The volunteer spirit of the Burton Latimer Division of the St. John Ambulance Brigade is epitomised in 70 year old Mr. H. Long of 125 Station Road who has been connected with the Division since it began in 1925. It is a far cry from the hand cart of 33 years ago to the modern radio ambulance that can be summoned immediately by dialling 999 but, with the increase of centralisation, local volunteers such as Mr. Long find themselves the last of their line. When the Burton Latimer Division of the St. John Ambulance Brigade began being taken ill was far more of a misfortune than it is today. “You would have to be half dead before they would take you to hospital” says Mr. Long, who at that time would think nothing of going five miles or more in any kind of weather to pick up someone on what was no more than a stretcher on wheels.
“We never dropped anyone,” says Mr.
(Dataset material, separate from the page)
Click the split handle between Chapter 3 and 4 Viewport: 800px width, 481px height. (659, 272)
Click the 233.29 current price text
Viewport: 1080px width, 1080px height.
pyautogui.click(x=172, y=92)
Long “we were too well trained”. They had to be for they had no nurses at that time, the nursing division was formed in 1930. Mr. Long learnt first aid when he was a stretcher bearer in the Territorial Canadian Grenadiers Guards at Winnipeg in 1913. He worked as a plumber out there and came back to England in 1914 - “the biggest mistake I have ever made in my life”. He has made good use of his training having always been connected with welfare work. “ I will probably die in harness” he says. He was a member of Burton Latimer Fire Service until he joined the Ambulance Bridge. During the war he attended a civil defence course at Chesterfield and became Divisional Superintendent of the Ambulance Brigade which became incorporated into the Burton Latimer Civil Defence Corps.
Although Mr. Long realises that the National Health Service is bound to have its effect on part-time ambulance men he is a keen critic of centralisation. “If you want an ambulance in an isolated place” he says, “up to it there, you will get someone to run it”. Before National Health every family in Burton Latimer was asked to pay 2s. towards the upkeep of the Brigade, and 93 per cent of them did so. A gala day in 1930 raised £170 for their first ambulance, a converted Armstrong-Siddeley touring chassis, with which they were often called to take cases to London hospitals. Now they have a modern Bedford ambulance but, he fears, they are likely to lose it. The County Council pays for its own full-time ambulance staff and is not likely to go on subsidising part-time workers.